En esa misma institución, que tiene sus orígenes en el siglo XIV y ha gestionado desde 1537 el depósito legal, por lo que ha podido ir incorporando a sus fondos todo lo que se ha publicado en Francia, se encuentran igualmente los dos únicos ejemplares de la primera edición de sendos trabajos de Joanes Leizarraga: el ABC edo Kristinoen Instruktionea, othoitz egiteko formarekin (concebido también como iniciación a la lectura) y Kalendrera, Bazko noiz daten, ilhargiberriaren eta letra dominicalaren eçagutzeko manerarekin. Ambos libritos, poco más que folletos, fueron impresos en La Rochelle -plaza fuerte calvinista- en 1571, con el mismo objetivo general que la traducción del Nuevo Testamento que se imprimió en la misma imprenta el mismo año: difundir el protestantismo que profesaban tanto Leizarraga como la patrona de la iniciativa, Juana de Albret.

Es precisamente la traducción del Nuevo Testamento, que contiene a su vez un catecismo y un libro de oraciones que también pudieron ser editados como obras independientes, el vestigio más sólido de la literatura en euskera del XVI. No sólo porque, a diferencia de los restantes, es un libro abundante en páginas, sino también por el número de ejemplares de la primera edición que se conocen y se conservan. Aunque no es fácil determinar dónde pueden encontrarse los 26 de los que hablaba el vascólogo francés del siglo XIX Julien Vinson, un buen número de los mismos pueden ubicarse con precisión. Uno de los ejemplares se conserva, por ejemplo, en el fondo Julio de Urquijo que la Diputación de Gipuzkoa adquirió en 1951. Se conservaba otro en la biblioteca de los padres benedictinos de Lazkao, pero fue trasladado a la abadía de Bellocq. «Antes de que yo me hiciera cargo de la biblioteca» matiza su actual responsable, Juan José Agirre, sugiriendo que en ese caso el traslado habría sido más complicado... También tiene su correspondiente ejemplar la Biblioteca Nacional francesa.

Controvertido fue el modo en que, en 1995, llegó un ejemplar de la editio princeps de la traducción de Leizarraga a manos del Gobierno de Navarra. El hecho de que en la subasta que se celebró en la casa Christie's de Londres en marzo de aquel año rivalizaran por el ejemplar la fundación Sancho el Sabio de Vitoria, respaldada por Caja Vital, y la Caja de Ahorros de Navarra, representada por un postor no identificado, elevó el precio del libro hasta los 33 millones de pesetas (cerca de 200.000 euros).

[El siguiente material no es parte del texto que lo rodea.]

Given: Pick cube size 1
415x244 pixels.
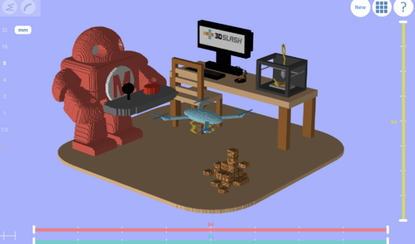Looking at the screenshot, I should tap(4, 113).

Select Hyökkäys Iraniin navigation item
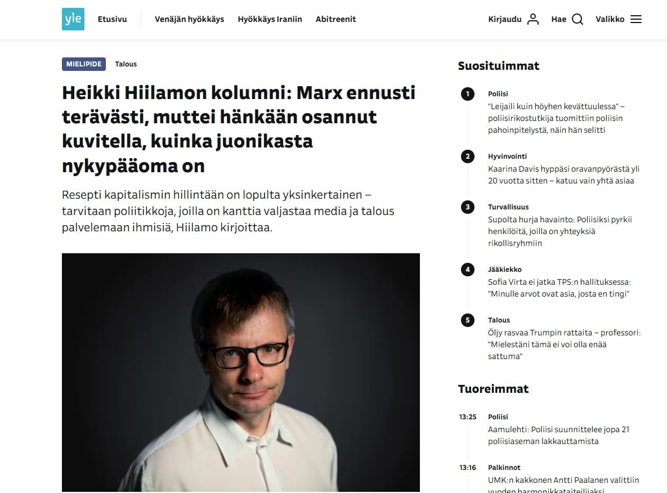pos(270,19)
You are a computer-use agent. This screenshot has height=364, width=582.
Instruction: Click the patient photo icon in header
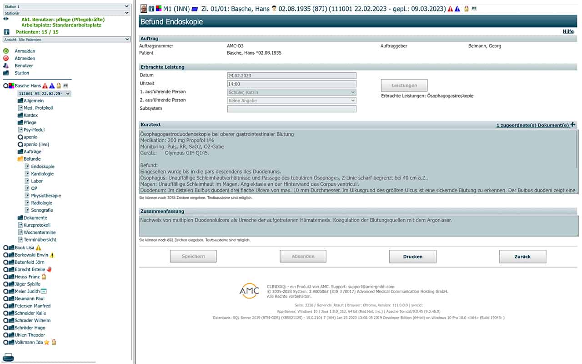coord(144,9)
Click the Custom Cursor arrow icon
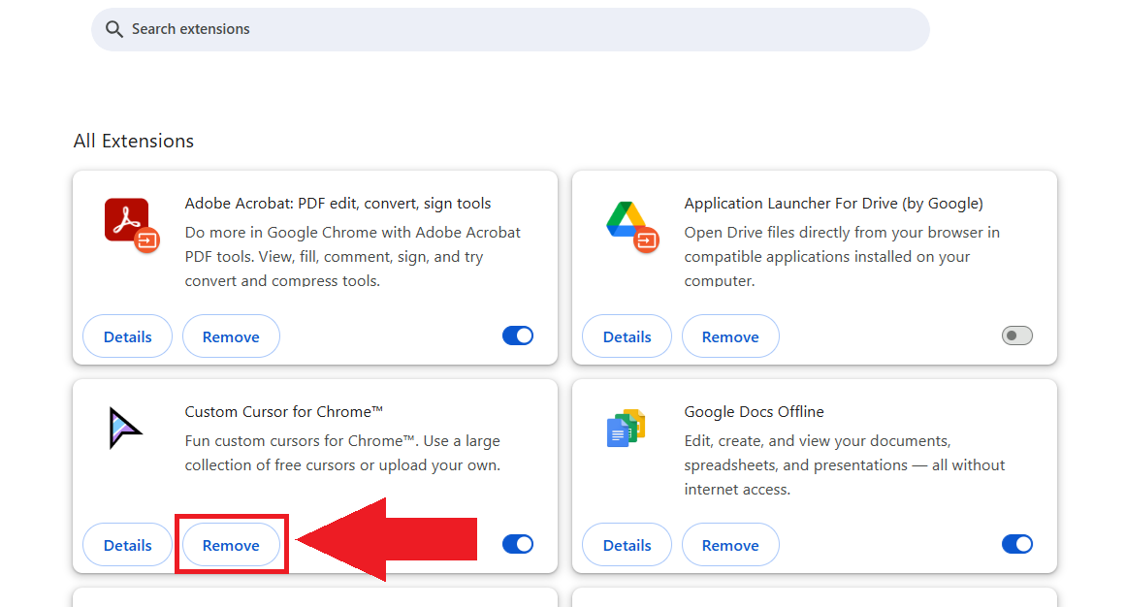 click(126, 429)
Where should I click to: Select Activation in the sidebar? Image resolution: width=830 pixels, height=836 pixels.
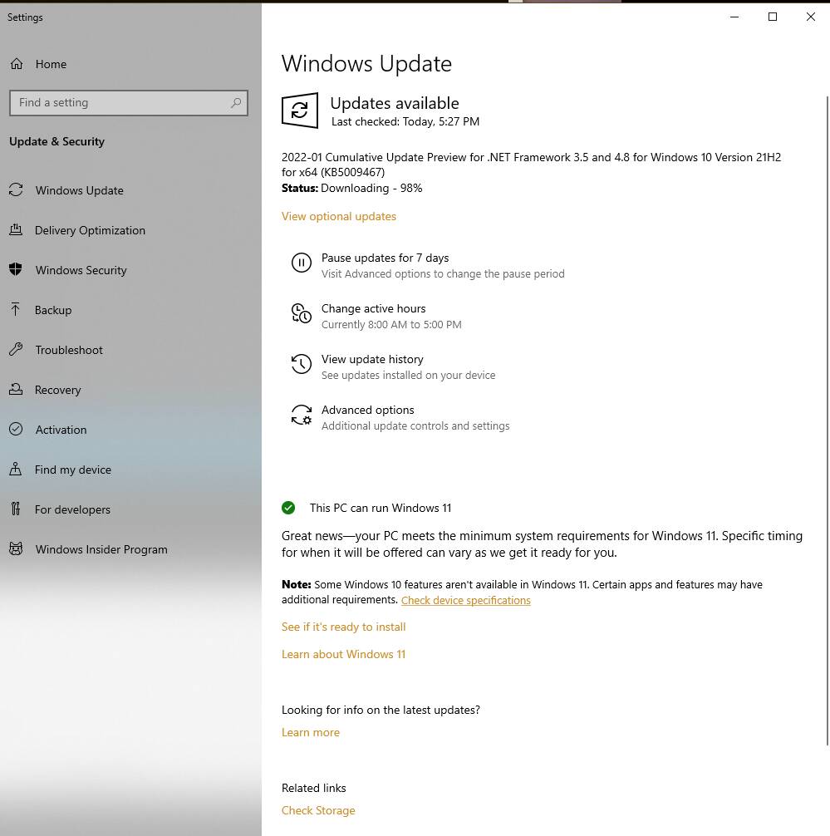coord(61,430)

Menos de 29.000 ha pagado Euskaltzaindia por un ejemplar que se encuentra en mejores condiciones que las inicialmente anunciadas: exactamente, las 20.000 libras que se establecieron como precio de partida en la subasta que tuvo lugar en Sotheby's de Londres a finales de noviembre del pasado año, en la que nadie pujó por la obra. El académico José Luis Lizundia, quien afirma que carecen de información acerca de la procedencia del ejemplar adquirido por la Academia, subraya que todas las gestiones se han realizado con la máxima discreción, porque en estos casos el precio suele ser directamente proporcional al interés que se muestra...

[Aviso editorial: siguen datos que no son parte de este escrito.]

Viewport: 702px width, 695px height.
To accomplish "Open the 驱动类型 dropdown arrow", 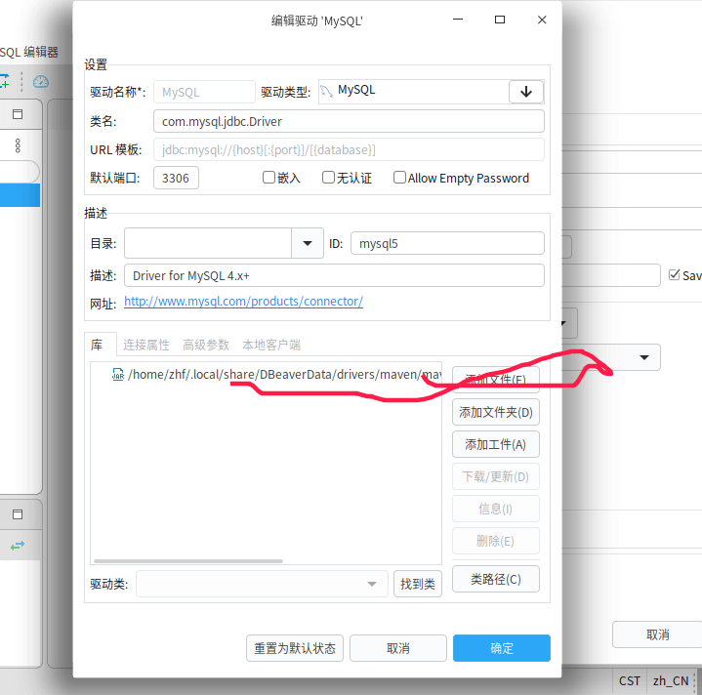I will (526, 92).
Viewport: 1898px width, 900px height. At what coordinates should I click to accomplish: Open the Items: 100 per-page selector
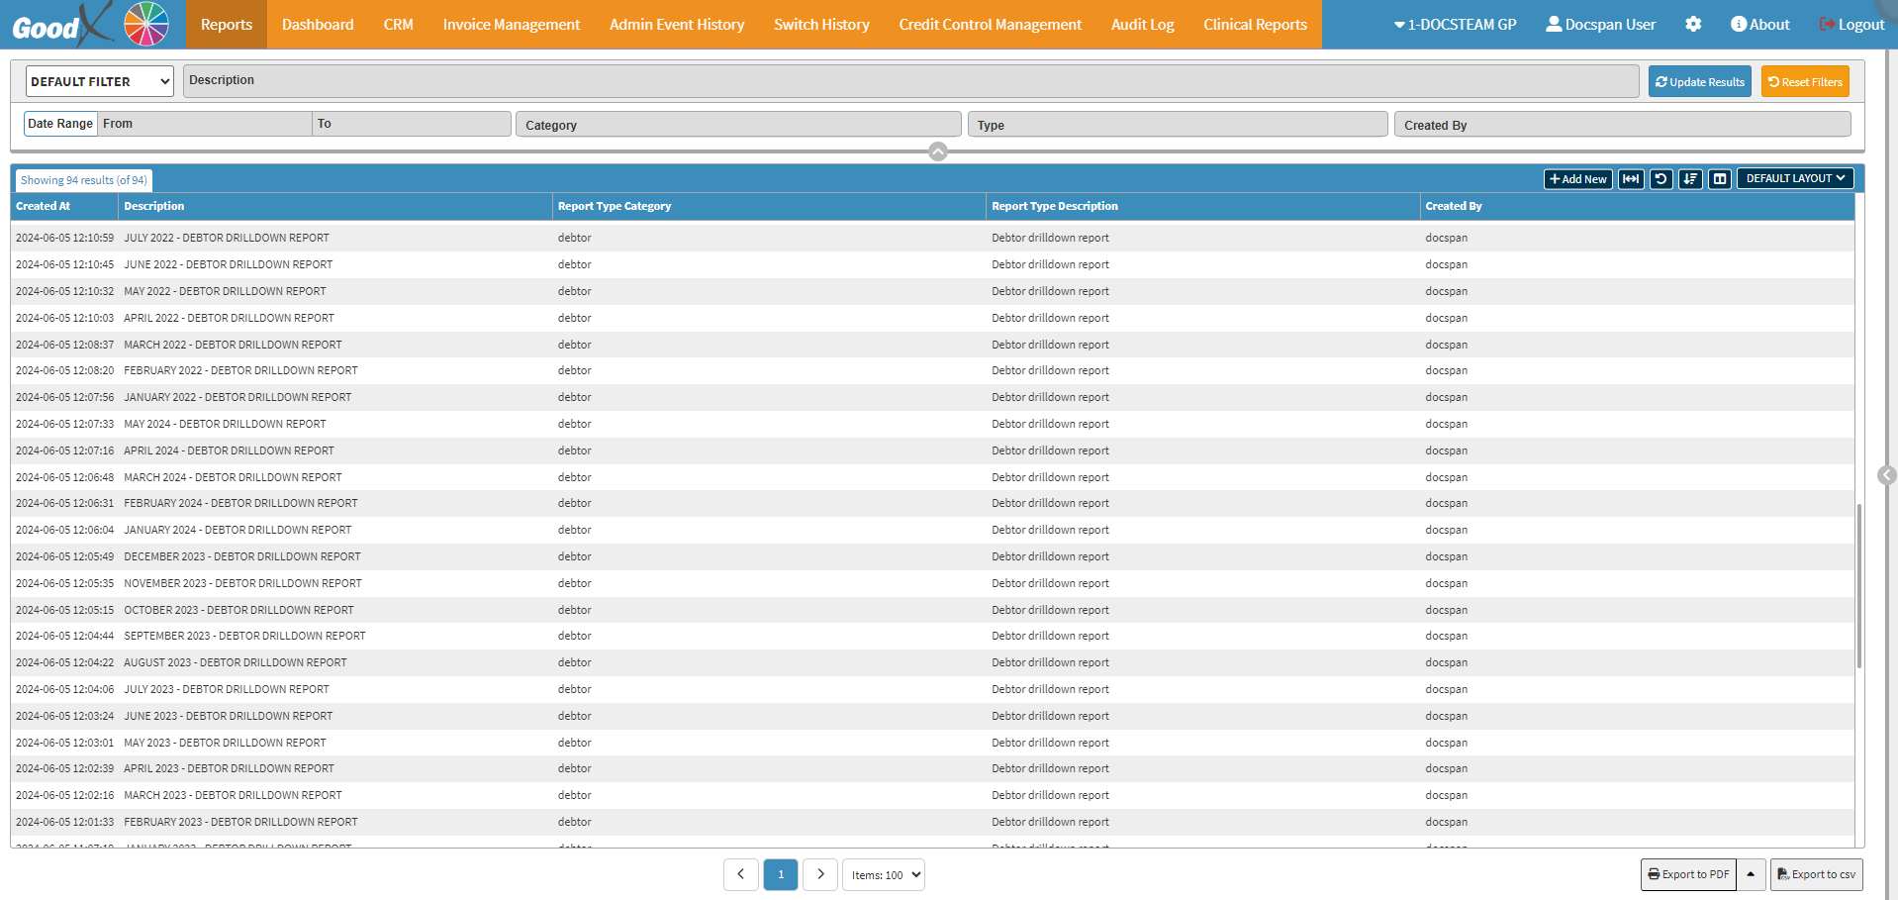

Puede encontrarse también un ejemplar del Nuevo Testamento de Leizarraga entre los valiosísimos fondos bibliográficos que reunió Telesforo de Monzón. El libro, cuidadosamente custodiado en una caja fuerte según algunas de las pocas personas que han tenido acceso al mismo, pertenecía a la biblioteca del vascólogo francés Georges Lacombe (1879-1947), que Monzón adquirió a su muerte por un precio que algunas fuentes establecen en un kilo de oro.

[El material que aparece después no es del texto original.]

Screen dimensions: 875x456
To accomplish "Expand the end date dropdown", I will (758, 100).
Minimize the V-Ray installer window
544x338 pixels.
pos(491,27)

En cuanto a la doctrina de Betolaza editada en 1596 en Bilbao, es el único libro impreso en el País Vasco peninsular. Aunque Resurrección María de Azkue ya la había localizado en París, finalmente fue el Parlamento Vasco quien adquirió, bajo la presidencia de Juan José Pujana, este curioso libro bilingüe en el que Betolaza, por encargo del Obispo de Calahorra, reduce «à lenguaje mas comun y mas vsado» las instrucciones para que «obejas de aquellas partes» sigan el recto camino de la Doctrina Christiana. Dentro de unas semanas, por cierto, la versión digitalizada de este documento estará disponible en internet, al igual que el resto de los fondos de la biblioteca del Parlamento Vasco.